> _Task statement_:
Select, from the data, each line where "This" occurs.

> _Raw data_:

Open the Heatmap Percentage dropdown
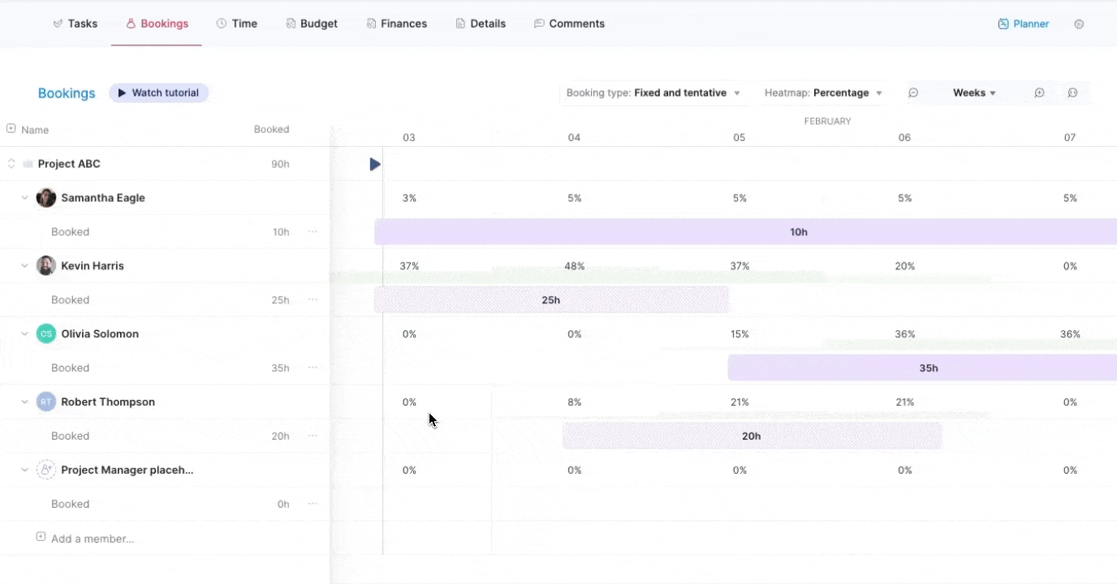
---
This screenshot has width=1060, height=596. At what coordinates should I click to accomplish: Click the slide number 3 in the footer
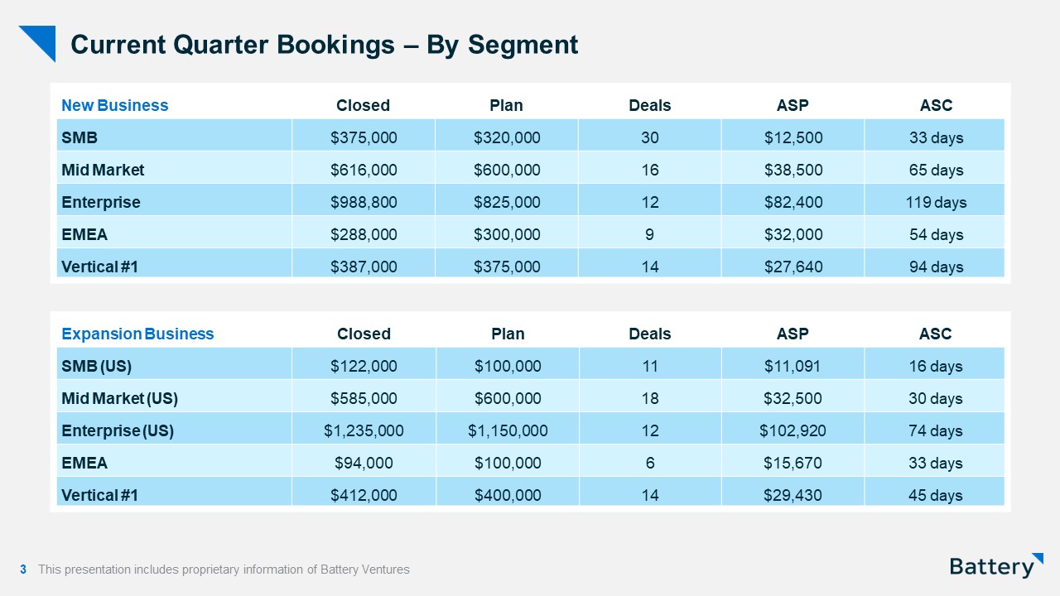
--
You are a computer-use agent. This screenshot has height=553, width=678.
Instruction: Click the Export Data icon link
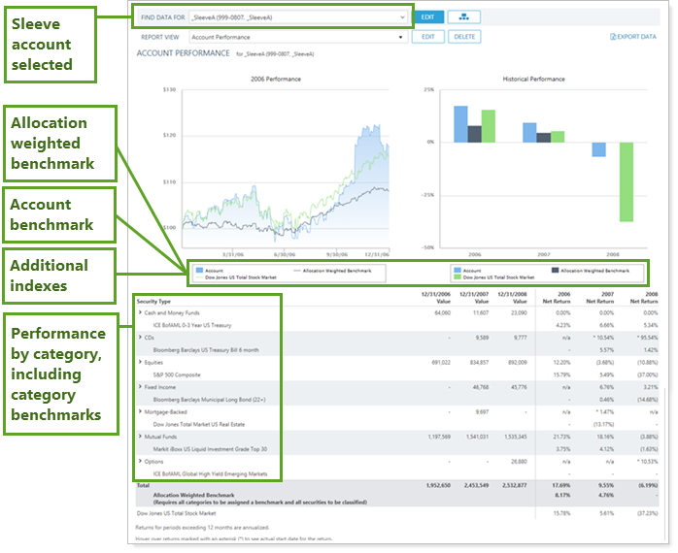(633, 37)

> _Exercise solution_:
This screenshot has width=1060, height=596. At what coordinates should I click to accomplish: Click the slide number 3 in the footer
You are a computer-use agent. This screenshot has height=553, width=678.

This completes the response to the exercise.